▸ **Extracted entries**

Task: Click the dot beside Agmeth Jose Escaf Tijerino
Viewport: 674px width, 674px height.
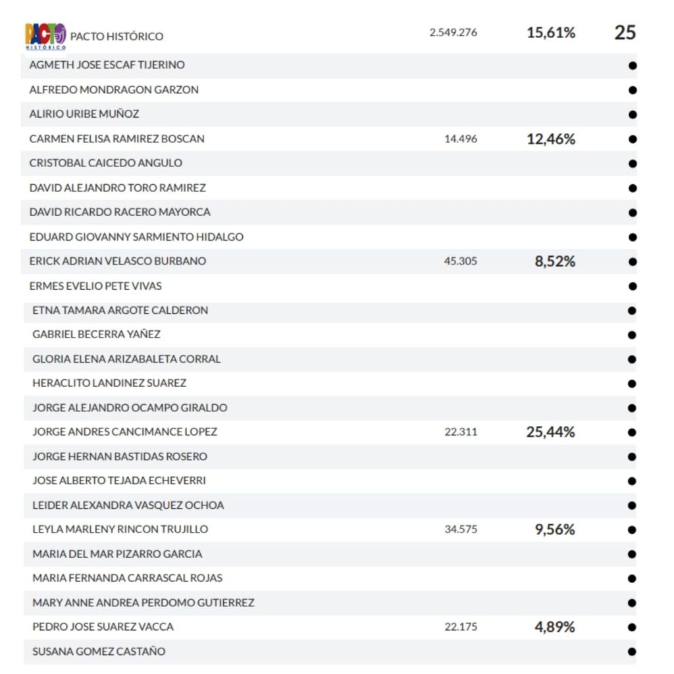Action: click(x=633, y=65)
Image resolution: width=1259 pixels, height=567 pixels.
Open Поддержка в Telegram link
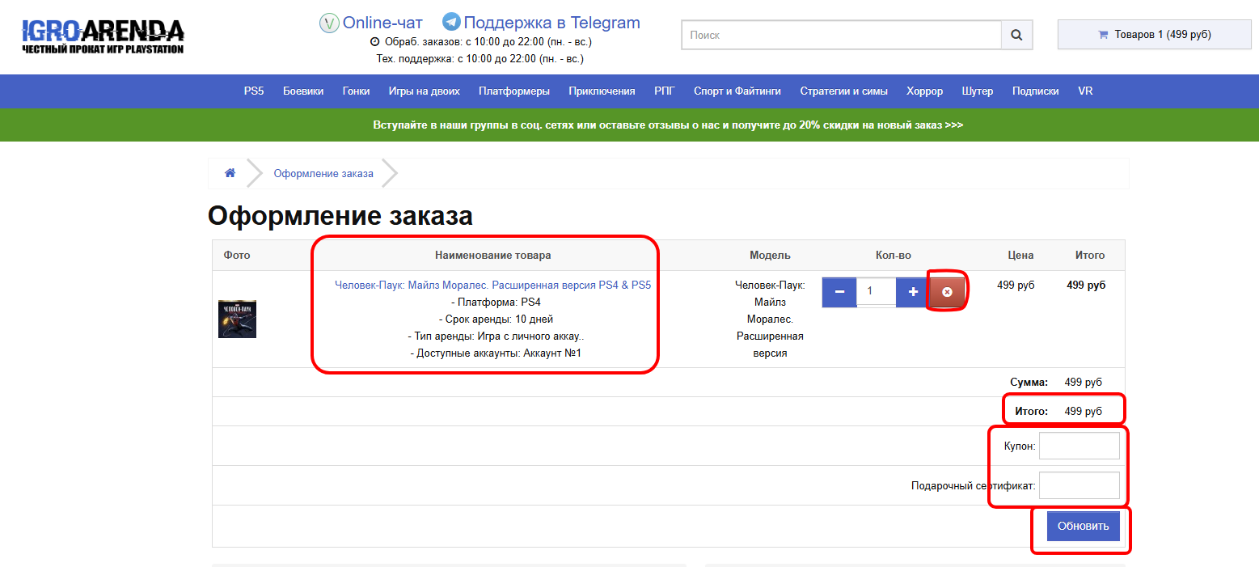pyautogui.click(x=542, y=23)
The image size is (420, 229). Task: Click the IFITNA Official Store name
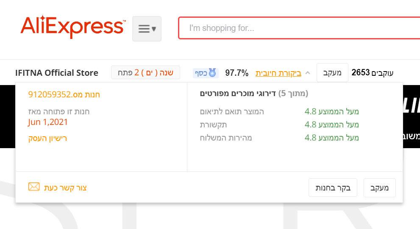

---

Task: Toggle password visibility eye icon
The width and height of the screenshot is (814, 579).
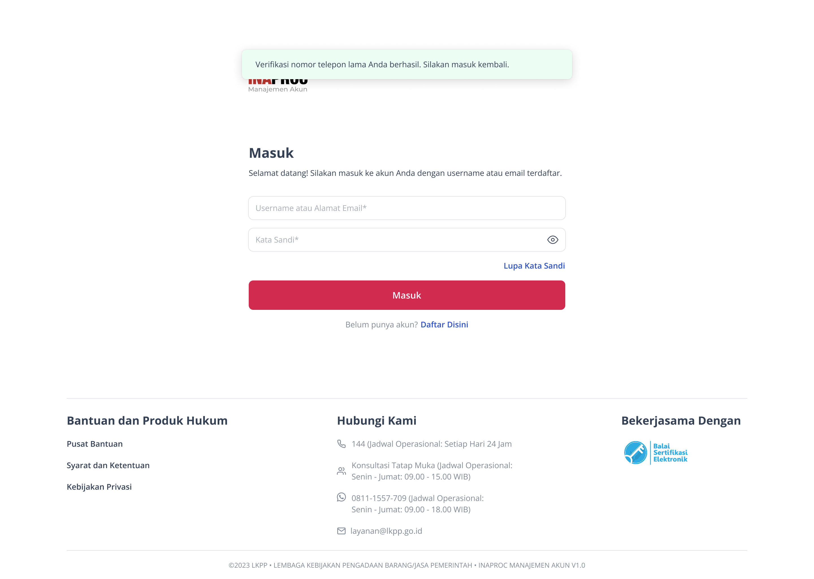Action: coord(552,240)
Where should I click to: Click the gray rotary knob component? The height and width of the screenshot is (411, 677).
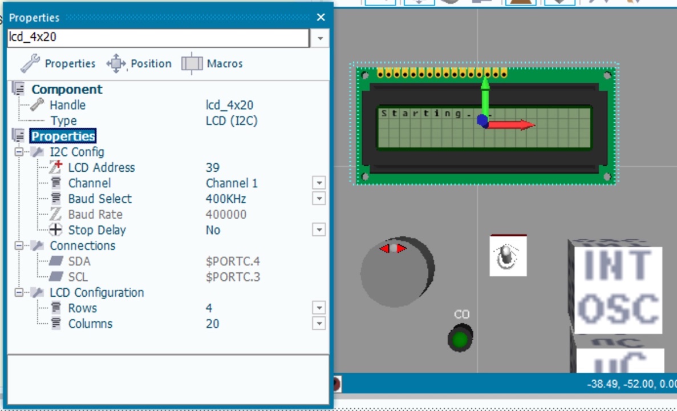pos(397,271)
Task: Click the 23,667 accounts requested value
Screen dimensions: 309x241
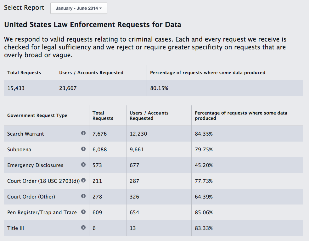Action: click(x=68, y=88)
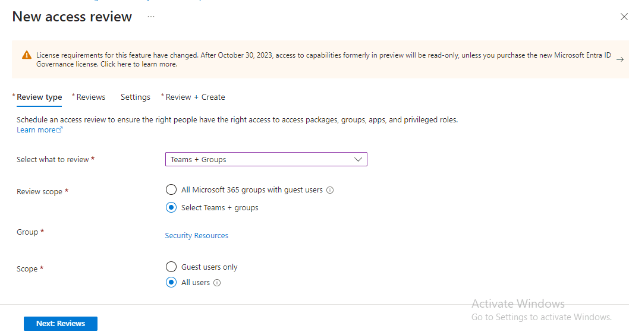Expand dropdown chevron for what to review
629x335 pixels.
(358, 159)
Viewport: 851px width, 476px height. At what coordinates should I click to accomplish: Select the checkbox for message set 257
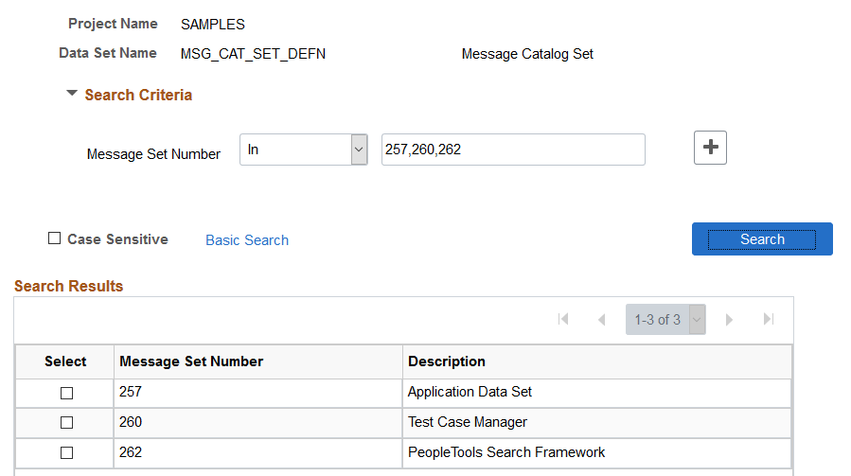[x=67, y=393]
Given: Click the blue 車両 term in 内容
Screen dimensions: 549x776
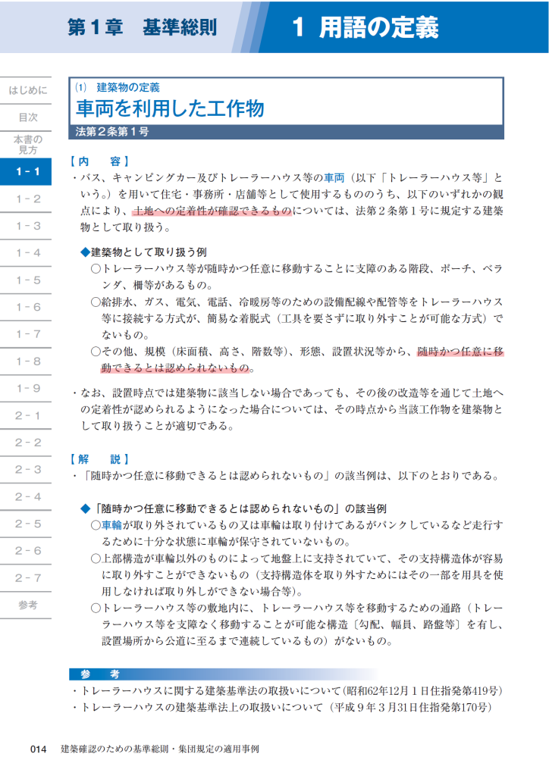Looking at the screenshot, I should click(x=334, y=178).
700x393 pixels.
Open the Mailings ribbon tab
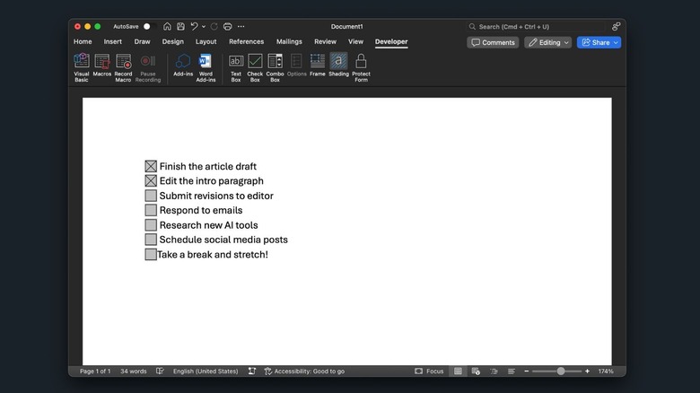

...

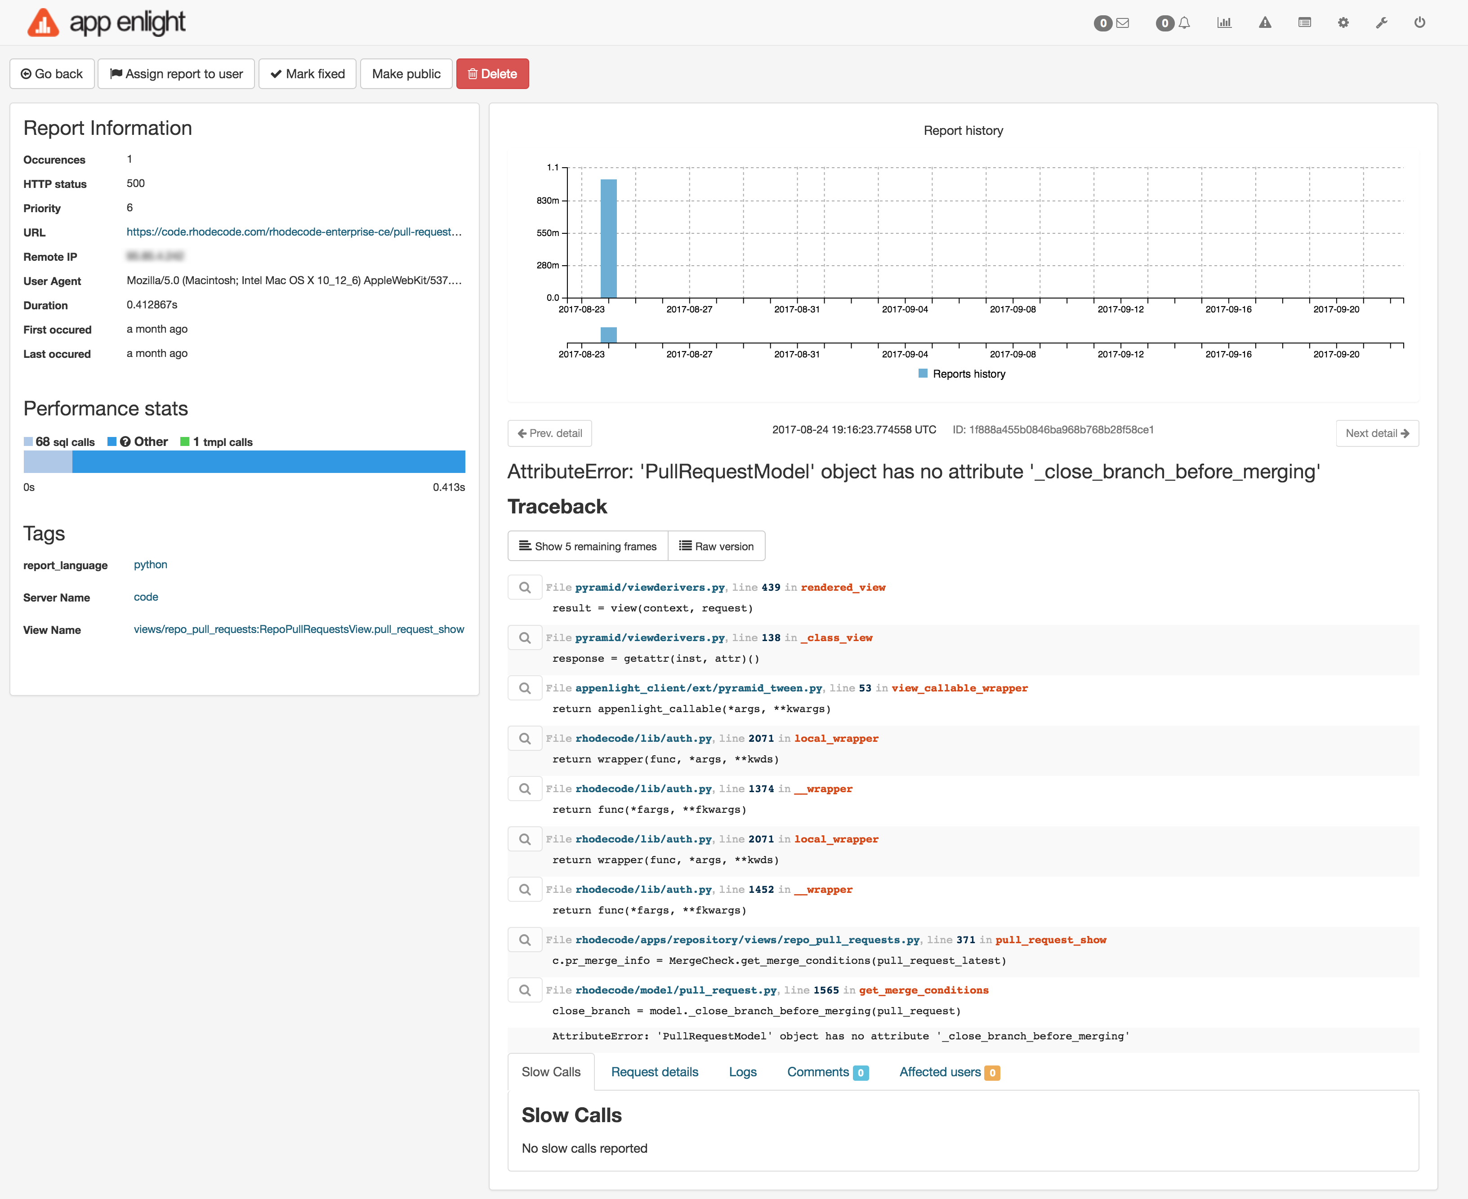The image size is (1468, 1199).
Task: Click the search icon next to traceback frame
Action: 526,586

▸ **Work request**
Only the lines starting at the one that includes "Image resolution: width=1259" and ending at the one that includes "The image size is (420, 229)." should be retyped, exactly, from the records above; no pictures.

▸ **Answer box**
Image resolution: width=1259 pixels, height=567 pixels.
Open Поддержка в Telegram link
pyautogui.click(x=542, y=23)
The image size is (420, 229). Task: Click the IFITNA Official Store name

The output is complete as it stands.